I was wondering if anyone could tell me more about the medical and things to be aware off? We have read that they are really strict on BMI despite its flaws - is it over 30 that they request further tests etc?

Thanks for your help...


----------



## escapedtonz (Apr 6, 2012)

hopers7 said:


> Hi,
> 
> I was wondering if anyone could tell me more about the medical and things to be aware off? We have read that they are really strict on BMI despite its flaws - is it over 30 that they request further tests etc?
> 
> Thanks for your help...


Hi,
We had ours done in the centre of Manchester. All I remember was they were very thorough.
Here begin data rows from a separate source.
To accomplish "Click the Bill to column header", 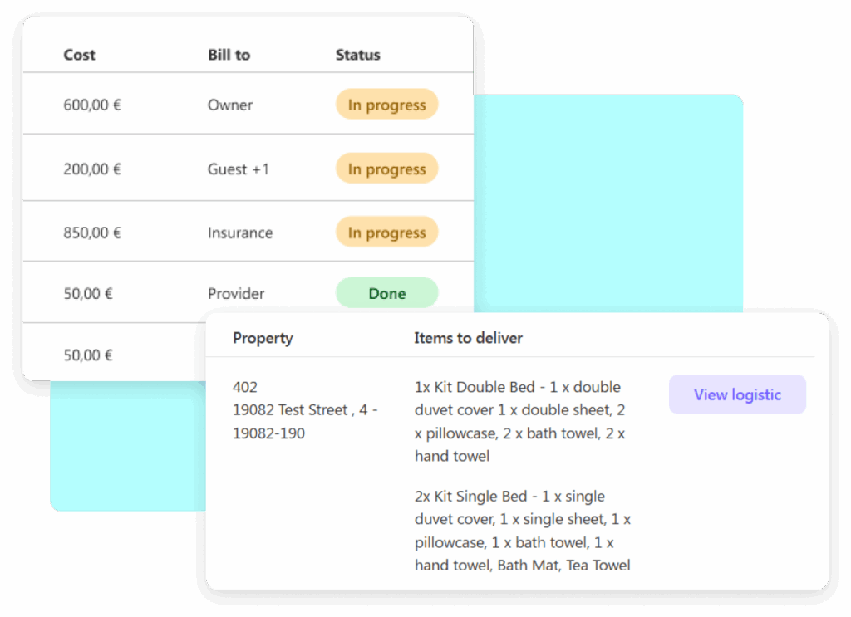I will pyautogui.click(x=229, y=55).
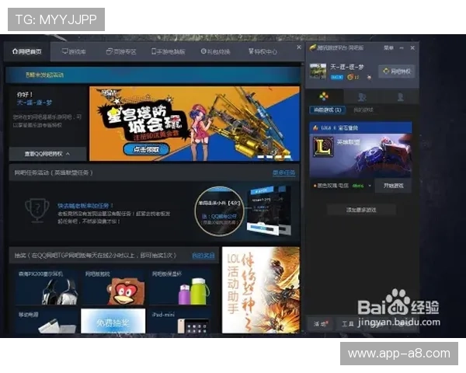Click the user avatar picture
Image resolution: width=466 pixels, height=373 pixels.
tap(318, 71)
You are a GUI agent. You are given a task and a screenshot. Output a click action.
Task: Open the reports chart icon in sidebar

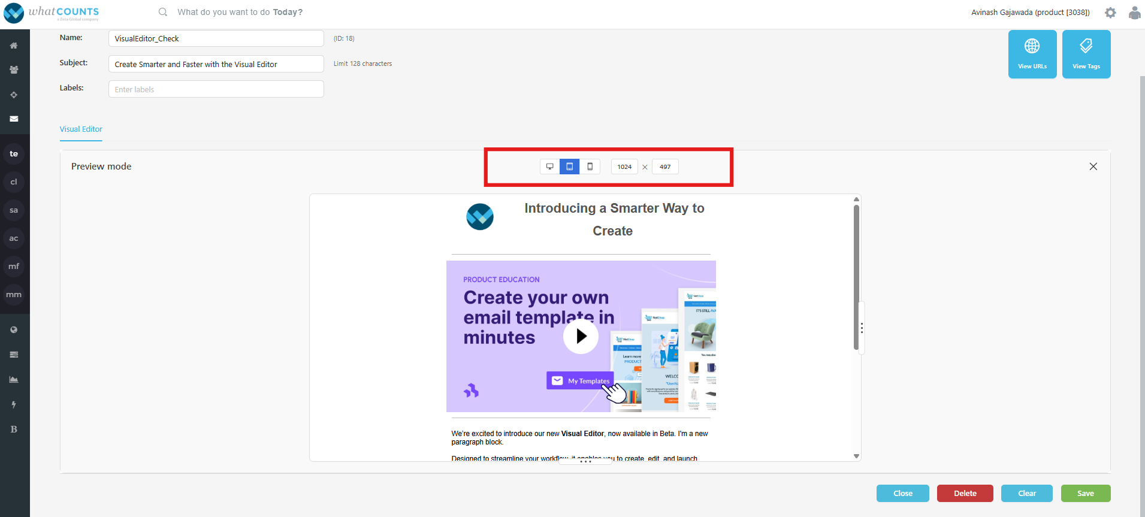14,379
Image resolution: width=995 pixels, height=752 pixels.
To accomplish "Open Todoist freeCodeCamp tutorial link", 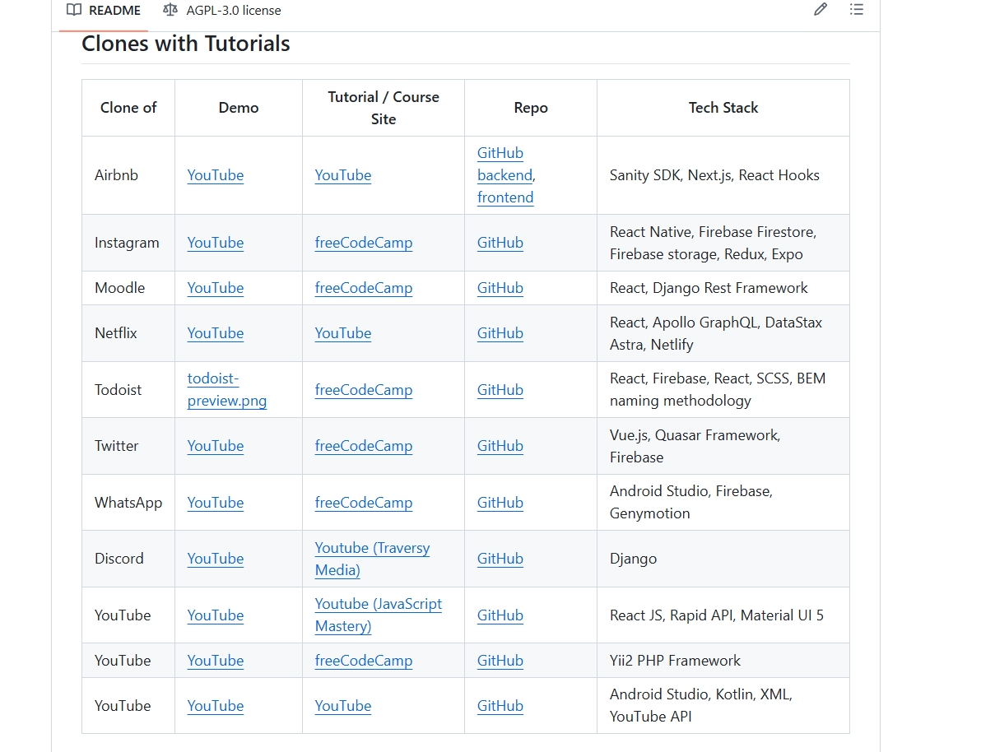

Can't remember any mention of BMI ?
Tested mobility of all your joints over and above all the usual tests so you have to bend o'er n touch your toes etc.
Always best to be truly honest about everything and anything and any meds you take as Immigration or someone down the line will probably ask for your GP records so any untruths could always be found.
Take meds with you to show the consultant or maybe just a copy of your prescription.
X-ray straight forward.

Sent from my iPhone using ExpatForum


----------



## hopers7 (Mar 31, 2012)

escapedtonz said:


> Hi,
> We had ours done in the centre of Manchester. All I remember was they were very thorough. Can't remember any mention of BMI ?
> Tested mobility of all your joints over and above all the usual tests so you have to bend o'er n touch your toes etc.
> Always best to be truly honest about everything and anything and any meds you take as Immigration or someone down the line will probably ask for your GP records so any untruths could always be found.
> ...


Thanks for the info...I think they calculate the BMI from your height and weight. Both of us are well, I'm not on any medications, my partner is for acid reflux but other than that both generally health with no mobility problems...fingers crossed then there will be no problems...!


----------



## G-Mo (Aug 17, 2011)

The magic BMI number is 35.

If you drink regularly, take 4 weeks off leading up to the test.

Watch your blood pressure.

Avoid fatty, greasy and high sodium foods in the 3-4 days preceding the test.

The other magic number is $25,000... They have to calculate that your "expected" cost to the public health system won't exceed this if you live the rest of your life in NZ.


----------



## G-Mo (Aug 17, 2011)

Drink lots of water.


----------